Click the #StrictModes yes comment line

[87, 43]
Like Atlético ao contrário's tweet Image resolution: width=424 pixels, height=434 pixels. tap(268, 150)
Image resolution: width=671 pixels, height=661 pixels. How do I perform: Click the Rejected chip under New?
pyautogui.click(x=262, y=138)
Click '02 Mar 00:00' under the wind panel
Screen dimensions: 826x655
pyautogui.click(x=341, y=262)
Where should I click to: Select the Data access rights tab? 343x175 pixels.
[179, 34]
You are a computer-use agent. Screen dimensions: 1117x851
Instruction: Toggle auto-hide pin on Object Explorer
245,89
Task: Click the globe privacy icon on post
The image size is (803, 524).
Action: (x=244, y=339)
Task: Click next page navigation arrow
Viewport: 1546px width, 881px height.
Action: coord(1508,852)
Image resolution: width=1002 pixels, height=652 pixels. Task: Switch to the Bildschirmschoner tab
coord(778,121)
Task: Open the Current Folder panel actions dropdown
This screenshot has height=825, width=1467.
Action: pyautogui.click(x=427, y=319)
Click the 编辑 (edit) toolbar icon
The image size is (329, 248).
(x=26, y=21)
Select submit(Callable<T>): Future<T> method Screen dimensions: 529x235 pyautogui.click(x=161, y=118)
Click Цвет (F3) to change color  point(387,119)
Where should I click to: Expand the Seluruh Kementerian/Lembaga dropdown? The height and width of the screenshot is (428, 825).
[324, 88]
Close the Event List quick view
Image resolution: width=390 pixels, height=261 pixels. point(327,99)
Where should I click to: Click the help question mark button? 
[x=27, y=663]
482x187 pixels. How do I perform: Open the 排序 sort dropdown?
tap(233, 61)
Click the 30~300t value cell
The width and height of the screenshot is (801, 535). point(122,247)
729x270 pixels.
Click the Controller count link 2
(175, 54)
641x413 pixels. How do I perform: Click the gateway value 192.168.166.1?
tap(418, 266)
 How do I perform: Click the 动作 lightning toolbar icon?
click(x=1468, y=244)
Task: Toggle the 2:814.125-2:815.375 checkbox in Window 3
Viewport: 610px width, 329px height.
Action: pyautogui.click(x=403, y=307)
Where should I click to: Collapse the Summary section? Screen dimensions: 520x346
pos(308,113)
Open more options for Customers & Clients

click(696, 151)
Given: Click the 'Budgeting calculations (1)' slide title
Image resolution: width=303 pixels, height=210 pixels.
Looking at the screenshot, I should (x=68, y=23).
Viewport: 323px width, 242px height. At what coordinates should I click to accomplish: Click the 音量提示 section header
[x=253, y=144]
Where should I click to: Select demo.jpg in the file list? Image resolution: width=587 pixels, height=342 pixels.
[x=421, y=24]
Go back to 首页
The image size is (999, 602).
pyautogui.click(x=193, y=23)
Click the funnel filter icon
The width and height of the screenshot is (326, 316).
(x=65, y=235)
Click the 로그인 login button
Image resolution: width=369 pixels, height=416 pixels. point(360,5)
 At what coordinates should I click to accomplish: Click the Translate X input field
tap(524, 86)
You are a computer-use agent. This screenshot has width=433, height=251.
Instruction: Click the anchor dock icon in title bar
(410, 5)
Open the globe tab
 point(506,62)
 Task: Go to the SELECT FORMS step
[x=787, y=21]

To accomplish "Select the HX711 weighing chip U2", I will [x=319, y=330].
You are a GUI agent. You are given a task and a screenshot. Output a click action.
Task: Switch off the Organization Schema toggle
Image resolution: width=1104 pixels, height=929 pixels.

#### What to produce
Please arrange every line of the items above as a Markdown table with the columns Row and Line, numbering the rows in order and leaving out blank lines.

#### Task answer
| Row | Line |
|---|---|
| 1 | Click the #StrictModes yes comment line |
| 2 | [87, 43] |
| 3 | Like Atlético ao contrário's tweet Image resolution: width=424 pixels, height=434 pixels. tap(268, 150) |
| 4 | Image resolution: width=671 pixels, height=661 pixels. How do I perform: Click the Rejected chip under New? |
| 5 | pyautogui.click(x=262, y=138) |
| 6 | Click '02 Mar 00:00' under the wind panel |
| 7 | Screen dimensions: 826x655 |
| 8 | pyautogui.click(x=341, y=262) |
| 9 | Where should I click to: Select the Data access rights tab? 343x175 pixels. |
| 10 | [179, 34] |
| 11 | You are a computer-use agent. Screen dimensions: 1117x851 |
| 12 | Instruction: Toggle auto-hide pin on Object Explorer |
| 13 | 245,89 |
| 14 | Task: Click the globe privacy icon on post |
| 15 | The image size is (803, 524). |
| 16 | Action: (x=244, y=339) |
| 17 | Task: Click next page navigation arrow |
| 18 | Viewport: 1546px width, 881px height. |
| 19 | Action: coord(1508,852) |
| 20 | Image resolution: width=1002 pixels, height=652 pixels. Task: Switch to the Bildschirmschoner tab |
| 21 | coord(778,121) |
| 22 | Task: Open the Current Folder panel actions dropdown |
| 23 | This screenshot has height=825, width=1467. |
| 24 | Action: pyautogui.click(x=427, y=319) |
| 25 | Click the 编辑 (edit) toolbar icon |
| 26 | The image size is (329, 248). |
| 27 | (x=26, y=21) |
| 28 | Select submit(Callable<T>): Future<T> method Screen dimensions: 529x235 pyautogui.click(x=161, y=118) |
| 29 | Click Цвет (F3) to change color  point(387,119) |
| 30 | Where should I click to: Expand the Seluruh Kementerian/Lembaga dropdown? The height and width of the screenshot is (428, 825). |
| 31 | [324, 88] |
| 32 | Close the Event List quick view |
| 33 | Image resolution: width=390 pixels, height=261 pixels. point(327,99) |
| 34 | Where should I click to: Click the help question mark button?  |
| 35 | [x=27, y=663] |
| 36 | 482x187 pixels. How do I perform: Open the 排序 sort dropdown? |
| 37 | tap(233, 61) |
| 38 | Click the 30~300t value cell |
| 39 | The width and height of the screenshot is (801, 535). point(122,247) |
| 40 | 729x270 pixels. |
| 41 | Click the Controller count link 2 |
| 42 | (175, 54) |
| 43 | 641x413 pixels. How do I perform: Click the gateway value 192.168.166.1? |
| 44 | tap(418, 266) |
| 45 |  How do I perform: Click the 动作 lightning toolbar icon? |
| 46 | click(x=1468, y=244) |
| 47 | Task: Toggle the 2:814.125-2:815.375 checkbox in Window 3 |
| 48 | Viewport: 610px width, 329px height. |
| 49 | Action: pyautogui.click(x=403, y=307) |
| 50 | Where should I click to: Collapse the Summary section? Screen dimensions: 520x346 |
| 51 | pos(308,113) |
| 52 | Open more options for Customers & Clients |
| 53 | click(696, 151) |
| 54 | Given: Click the 'Budgeting calculations (1)' slide title |
| 55 | Image resolution: width=303 pixels, height=210 pixels. |
| 56 | Looking at the screenshot, I should (x=68, y=23). |
| 57 | Viewport: 323px width, 242px height. At what coordinates should I click to accomplish: Click the 音量提示 section header |
| 58 | [x=253, y=144] |
| 59 | Where should I click to: Select demo.jpg in the file list? Image resolution: width=587 pixels, height=342 pixels. |
| 60 | [x=421, y=24] |
| 61 | Go back to 首页 |
| 62 | The image size is (999, 602). |
| 63 | pyautogui.click(x=193, y=23) |
| 64 | Click the funnel filter icon |
| 65 | The width and height of the screenshot is (326, 316). |
| 66 | (x=65, y=235) |
| 67 | Click the 로그인 login button |
| 68 | Image resolution: width=369 pixels, height=416 pixels. point(360,5) |
| 69 |  At what coordinates should I click to accomplish: Click the Translate X input field |
| 70 | tap(524, 86) |
| 71 | You are a computer-use agent. This screenshot has width=433, height=251. |
| 72 | Instruction: Click the anchor dock icon in title bar |
| 73 | (410, 5) |
| 74 | Open the globe tab |
| 75 |  point(506,62) |
| 76 |  Task: Go to the SELECT FORMS step |
| 77 | [x=787, y=21] |
| 78 | To accomplish "Select the HX711 weighing chip U2", I will [x=319, y=330]. |
| 79 | You are a GUI agent. You are given a task and a screenshot. Output a click action. |
| 80 | Task: Switch off the Organization Schema toggle |
| 81 | Image resolution: width=1104 pixels, height=929 pixels. |